Keeping this in mind, this book comprehensively covers the contents and the topics
on modeling, inferring, and analyzing biomolecular networks in cellular systems on
the basis of available experimental data, in particular stressing the aspects of network,
system, integration, and engineering. Each topic is treated in depth with specific biological problems and novel computational methods. From a biological viewpoint, this
book, based on the authors’ research work and experience in studying biomolecular
networks, describes a variety of research topics related to biomolecular networks
with deep analysis of many real examples and detailed descriptions of the latest
trends, such as gene regulatory networks, transcription regulatory networks, protein
interaction networks, metabolic networks, signal transduction networks, and integration of heterogenous networks.
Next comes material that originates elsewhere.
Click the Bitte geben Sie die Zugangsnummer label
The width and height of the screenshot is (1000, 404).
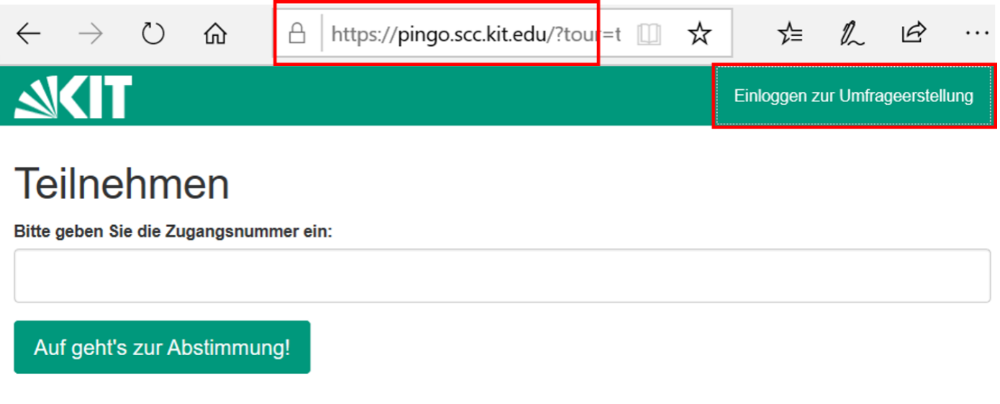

On the other hand, from a computational perspective, this book covers many theoretical or computational methods from several areas,
such as optimization, differential equations, probability theory, statistics, graph theory,
complex systems, network analysis, statistical thermodynamics, graphical modeling,
and machine learning, which are all applied in the analysis of biomolecular networks.
xiii
xiv
PREFACE
The goal of this book is to help readers understand the state-of-the-art techniques
in bioinformatics and systems biology, particularly the theory and application of
biomolecular networks.
The potential readers are (1) specialists and advanced students in systems biology
and computational biology and practitioners in industry, (2) researchers and graduate
students in computer science and mathematics who are interested in systems biology,
and (3) molecular biologists who are interested in using computational tools to analyze
biological networks. Hence, any university or research institute with a bioinformatics
or systems biology program in this field will find this book useful.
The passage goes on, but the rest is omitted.